Speaking of Gladstone, I’m looking forward to seeing her win Best Actress at the Academy Awards. I already see the narrative they have going there. Notice that all of the other women in that category are white. Not a single person of color except Gladstone. If you think the Academy did not plan that narrative out a certain way, think again. It’s designed so that the Native American woman will reign over the whites. All this talk about Margot Robbie not getting a nomination – consider this the Academy doing her a favor. It’s the narrative that will follow that they are protecting her from. So let it go…

Although, I would be really mad if I was any of the other women in that category.

Speaking of Hollywood, if you haven’t been watching True Detective: Night Country with Jodie Foster and Kali Reis, you really should get on that. This story takes place in Alaska in the middle of winter. There are supernatural Native American elements involved as they investigate a strange occurrence at a research facility that killed all of the researchers in it, and it seems to be connected to an Indigenous woman that was killed a few years before. The murders are intertwined within a white world living on Indigenous lands.

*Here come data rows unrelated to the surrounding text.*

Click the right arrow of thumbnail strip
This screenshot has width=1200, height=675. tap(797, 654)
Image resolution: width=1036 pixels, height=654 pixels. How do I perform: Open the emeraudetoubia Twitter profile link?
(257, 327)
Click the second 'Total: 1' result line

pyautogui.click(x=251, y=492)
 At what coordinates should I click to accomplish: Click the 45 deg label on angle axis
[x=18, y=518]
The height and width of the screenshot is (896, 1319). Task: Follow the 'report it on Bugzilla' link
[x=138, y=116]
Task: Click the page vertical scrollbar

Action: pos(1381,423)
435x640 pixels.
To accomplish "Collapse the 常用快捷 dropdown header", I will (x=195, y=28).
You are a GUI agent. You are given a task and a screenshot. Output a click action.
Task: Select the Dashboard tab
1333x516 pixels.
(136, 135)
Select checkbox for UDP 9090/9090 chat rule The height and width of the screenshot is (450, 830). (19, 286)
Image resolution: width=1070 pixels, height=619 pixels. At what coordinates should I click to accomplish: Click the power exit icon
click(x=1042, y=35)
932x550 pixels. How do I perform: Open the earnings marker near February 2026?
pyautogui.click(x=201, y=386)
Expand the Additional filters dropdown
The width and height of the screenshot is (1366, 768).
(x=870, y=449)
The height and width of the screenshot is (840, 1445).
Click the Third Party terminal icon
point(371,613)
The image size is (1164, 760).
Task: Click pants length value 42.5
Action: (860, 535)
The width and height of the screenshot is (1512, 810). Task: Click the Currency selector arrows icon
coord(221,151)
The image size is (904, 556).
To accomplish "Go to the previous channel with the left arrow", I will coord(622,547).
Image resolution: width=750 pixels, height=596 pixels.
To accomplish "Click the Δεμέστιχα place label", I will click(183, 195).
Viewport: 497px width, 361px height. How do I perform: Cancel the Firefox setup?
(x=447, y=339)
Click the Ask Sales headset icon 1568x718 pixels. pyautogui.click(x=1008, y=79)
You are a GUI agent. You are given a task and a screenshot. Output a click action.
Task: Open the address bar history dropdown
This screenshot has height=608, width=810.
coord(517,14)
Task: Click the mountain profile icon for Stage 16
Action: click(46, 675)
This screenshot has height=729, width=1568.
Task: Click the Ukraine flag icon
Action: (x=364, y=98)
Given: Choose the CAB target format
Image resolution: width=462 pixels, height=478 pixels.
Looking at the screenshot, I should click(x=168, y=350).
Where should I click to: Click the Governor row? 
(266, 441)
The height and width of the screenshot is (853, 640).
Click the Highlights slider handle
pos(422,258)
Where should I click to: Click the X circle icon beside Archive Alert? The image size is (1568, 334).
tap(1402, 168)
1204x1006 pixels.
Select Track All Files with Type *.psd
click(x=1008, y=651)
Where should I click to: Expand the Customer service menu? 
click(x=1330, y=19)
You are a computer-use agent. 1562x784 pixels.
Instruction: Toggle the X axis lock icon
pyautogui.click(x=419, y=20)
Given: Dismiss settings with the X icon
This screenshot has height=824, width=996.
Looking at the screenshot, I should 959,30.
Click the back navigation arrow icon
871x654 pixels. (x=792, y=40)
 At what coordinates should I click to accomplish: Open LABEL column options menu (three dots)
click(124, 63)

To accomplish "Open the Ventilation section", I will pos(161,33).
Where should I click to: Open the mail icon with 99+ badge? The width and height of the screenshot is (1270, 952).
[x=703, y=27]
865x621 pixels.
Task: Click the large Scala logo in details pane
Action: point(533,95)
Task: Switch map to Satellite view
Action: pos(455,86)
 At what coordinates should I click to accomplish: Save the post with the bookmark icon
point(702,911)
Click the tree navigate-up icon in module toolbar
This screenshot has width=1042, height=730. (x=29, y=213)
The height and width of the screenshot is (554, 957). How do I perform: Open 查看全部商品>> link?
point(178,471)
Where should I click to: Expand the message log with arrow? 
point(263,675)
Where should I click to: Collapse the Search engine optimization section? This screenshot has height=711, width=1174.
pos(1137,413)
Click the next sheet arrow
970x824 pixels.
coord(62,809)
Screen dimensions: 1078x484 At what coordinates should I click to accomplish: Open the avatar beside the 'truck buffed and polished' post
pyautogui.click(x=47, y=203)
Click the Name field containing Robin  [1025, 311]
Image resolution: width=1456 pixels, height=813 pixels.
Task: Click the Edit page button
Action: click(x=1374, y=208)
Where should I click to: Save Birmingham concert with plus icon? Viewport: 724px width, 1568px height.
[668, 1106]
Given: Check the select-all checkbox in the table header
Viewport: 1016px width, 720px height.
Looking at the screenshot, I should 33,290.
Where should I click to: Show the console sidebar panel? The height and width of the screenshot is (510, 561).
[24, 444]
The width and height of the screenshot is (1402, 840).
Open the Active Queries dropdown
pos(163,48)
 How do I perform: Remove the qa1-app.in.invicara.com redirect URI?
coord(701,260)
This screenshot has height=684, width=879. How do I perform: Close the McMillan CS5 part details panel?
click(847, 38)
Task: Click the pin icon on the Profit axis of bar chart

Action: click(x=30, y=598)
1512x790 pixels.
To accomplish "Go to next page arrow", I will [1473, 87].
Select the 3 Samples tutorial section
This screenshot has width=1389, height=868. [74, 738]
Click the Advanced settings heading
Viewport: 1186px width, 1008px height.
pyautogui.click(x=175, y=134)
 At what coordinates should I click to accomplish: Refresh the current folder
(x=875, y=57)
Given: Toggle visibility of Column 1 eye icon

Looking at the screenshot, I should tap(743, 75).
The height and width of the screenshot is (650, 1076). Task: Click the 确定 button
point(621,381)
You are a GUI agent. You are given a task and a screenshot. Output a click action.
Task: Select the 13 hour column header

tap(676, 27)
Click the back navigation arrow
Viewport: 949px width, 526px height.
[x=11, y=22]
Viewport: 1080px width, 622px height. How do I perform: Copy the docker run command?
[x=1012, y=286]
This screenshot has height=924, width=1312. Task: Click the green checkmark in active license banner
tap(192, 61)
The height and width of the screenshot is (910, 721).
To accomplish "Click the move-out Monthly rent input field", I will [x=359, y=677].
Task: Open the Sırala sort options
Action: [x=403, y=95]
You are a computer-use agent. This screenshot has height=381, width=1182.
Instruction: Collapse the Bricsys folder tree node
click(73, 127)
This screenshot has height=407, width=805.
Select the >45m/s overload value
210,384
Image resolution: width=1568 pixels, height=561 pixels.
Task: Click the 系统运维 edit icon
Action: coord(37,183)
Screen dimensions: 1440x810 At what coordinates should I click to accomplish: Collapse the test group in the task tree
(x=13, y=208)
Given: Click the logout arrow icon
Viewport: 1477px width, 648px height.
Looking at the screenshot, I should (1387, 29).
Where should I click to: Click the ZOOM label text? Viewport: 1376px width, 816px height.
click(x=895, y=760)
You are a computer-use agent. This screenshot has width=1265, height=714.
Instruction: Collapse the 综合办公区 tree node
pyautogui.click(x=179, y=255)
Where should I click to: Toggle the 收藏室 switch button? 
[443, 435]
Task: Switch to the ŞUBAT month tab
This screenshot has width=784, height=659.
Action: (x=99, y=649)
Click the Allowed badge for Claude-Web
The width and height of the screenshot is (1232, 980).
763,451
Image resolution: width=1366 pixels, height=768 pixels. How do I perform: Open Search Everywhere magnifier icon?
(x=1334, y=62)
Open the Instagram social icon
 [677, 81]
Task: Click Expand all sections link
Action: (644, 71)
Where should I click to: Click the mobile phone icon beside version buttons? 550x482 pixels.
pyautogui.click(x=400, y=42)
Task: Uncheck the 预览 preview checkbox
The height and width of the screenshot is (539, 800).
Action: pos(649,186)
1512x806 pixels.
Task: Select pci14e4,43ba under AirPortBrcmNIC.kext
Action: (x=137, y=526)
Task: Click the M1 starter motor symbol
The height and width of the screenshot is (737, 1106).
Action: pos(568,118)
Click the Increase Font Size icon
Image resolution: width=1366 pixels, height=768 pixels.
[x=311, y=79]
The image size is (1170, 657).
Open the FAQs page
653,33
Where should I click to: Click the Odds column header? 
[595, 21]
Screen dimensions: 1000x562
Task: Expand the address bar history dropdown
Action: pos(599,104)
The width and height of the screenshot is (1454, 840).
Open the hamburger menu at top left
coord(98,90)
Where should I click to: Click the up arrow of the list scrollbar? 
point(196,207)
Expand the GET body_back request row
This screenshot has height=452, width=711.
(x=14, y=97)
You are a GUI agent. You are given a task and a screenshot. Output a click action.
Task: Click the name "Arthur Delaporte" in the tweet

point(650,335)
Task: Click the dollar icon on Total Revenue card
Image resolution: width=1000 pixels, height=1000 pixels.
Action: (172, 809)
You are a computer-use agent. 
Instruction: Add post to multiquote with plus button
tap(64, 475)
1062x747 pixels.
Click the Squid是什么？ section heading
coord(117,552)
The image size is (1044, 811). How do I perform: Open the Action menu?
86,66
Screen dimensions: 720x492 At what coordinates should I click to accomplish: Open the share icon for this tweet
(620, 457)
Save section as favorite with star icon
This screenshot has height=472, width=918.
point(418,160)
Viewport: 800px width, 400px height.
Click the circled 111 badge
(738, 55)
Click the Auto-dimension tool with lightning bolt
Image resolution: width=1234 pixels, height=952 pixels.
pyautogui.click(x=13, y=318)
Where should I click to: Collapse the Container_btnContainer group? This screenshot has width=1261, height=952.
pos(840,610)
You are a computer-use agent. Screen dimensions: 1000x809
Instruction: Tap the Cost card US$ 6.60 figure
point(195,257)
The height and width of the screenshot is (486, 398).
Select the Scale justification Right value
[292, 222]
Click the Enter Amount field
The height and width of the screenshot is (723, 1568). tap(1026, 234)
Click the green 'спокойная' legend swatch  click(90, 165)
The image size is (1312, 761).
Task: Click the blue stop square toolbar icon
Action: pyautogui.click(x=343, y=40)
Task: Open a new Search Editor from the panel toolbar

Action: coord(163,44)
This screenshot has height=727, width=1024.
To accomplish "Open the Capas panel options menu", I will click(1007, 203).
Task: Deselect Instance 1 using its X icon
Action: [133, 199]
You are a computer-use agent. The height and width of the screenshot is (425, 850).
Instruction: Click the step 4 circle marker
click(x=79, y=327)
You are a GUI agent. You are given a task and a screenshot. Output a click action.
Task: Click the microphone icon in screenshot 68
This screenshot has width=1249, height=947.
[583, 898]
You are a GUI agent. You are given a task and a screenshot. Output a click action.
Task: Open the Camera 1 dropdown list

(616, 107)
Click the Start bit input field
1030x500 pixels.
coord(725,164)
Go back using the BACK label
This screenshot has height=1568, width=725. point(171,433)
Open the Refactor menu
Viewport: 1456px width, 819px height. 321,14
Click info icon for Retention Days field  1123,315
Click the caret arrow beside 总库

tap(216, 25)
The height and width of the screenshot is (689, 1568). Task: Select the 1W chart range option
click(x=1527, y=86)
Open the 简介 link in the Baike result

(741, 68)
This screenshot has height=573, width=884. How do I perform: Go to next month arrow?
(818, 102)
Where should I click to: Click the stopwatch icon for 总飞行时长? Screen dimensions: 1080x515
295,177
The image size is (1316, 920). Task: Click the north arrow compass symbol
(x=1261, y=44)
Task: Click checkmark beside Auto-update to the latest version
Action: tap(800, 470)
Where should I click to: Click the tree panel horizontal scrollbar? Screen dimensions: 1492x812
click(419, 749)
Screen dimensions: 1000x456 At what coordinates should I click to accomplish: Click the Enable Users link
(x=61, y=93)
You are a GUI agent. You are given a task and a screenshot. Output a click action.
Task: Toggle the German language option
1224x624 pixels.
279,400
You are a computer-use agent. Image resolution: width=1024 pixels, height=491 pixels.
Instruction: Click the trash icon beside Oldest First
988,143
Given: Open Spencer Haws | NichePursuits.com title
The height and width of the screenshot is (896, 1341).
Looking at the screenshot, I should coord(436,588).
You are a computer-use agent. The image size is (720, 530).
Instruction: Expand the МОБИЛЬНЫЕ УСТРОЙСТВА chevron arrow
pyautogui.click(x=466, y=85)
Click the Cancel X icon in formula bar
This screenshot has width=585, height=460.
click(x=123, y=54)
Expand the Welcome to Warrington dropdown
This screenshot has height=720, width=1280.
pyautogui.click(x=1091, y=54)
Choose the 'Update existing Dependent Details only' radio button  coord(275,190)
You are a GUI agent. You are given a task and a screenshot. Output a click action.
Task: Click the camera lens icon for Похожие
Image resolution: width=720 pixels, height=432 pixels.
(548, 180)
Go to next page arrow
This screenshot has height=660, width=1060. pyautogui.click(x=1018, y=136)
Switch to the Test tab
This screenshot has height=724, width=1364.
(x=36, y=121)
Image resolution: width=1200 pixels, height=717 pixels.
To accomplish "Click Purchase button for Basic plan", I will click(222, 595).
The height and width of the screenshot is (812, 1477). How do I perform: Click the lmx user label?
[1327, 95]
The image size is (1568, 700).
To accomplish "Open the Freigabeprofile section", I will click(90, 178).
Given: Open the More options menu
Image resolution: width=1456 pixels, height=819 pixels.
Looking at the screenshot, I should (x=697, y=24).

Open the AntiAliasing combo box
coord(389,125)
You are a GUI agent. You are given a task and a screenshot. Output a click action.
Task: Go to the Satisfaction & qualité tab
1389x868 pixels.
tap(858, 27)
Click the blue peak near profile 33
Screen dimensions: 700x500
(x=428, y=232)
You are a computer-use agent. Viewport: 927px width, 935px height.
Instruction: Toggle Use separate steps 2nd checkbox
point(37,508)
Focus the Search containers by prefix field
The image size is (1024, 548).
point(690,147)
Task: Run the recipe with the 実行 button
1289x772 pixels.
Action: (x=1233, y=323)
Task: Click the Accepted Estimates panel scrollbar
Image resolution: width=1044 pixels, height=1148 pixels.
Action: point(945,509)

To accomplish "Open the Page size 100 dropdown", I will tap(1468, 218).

If you like this show, I also recommend reading Village in the Dark, which also takes place in Alaska and deals with murders in the white world stretching into the Indigenous lands.

Speaking of books, if you’re looking to support a Native and queer bookstore, Vanessa Lillie, author of Blood Sisters, introduced me to Black Walnut Books. They have two different monthly book boxes you can subscribe to. This is a good way to decolonize and diversify your bookshelves. So far, I’ve enjoyed everything I received. I even bought a few more books, a t-shirt, and tote bags to help support their business.

So that’s it from me this month for this Editor’s Letter. You’ll find more posts going forward as I start to get back into my pre-pandemic life. I was getting tired of the post-pandemic Michelle. I missed my VIP life. It was time to give myself back the life I’ve been telling the Gen Z’er about. It’s been close to 4 years. Time goes by quickly, and before you realize it, your time left becomes short. This break from that VIP life just means that it’s time for transformation. That is what the Year of the Dragon is all about for us dragons. Our lives are about to transform into something else. I feel like it’s time for that change, as well.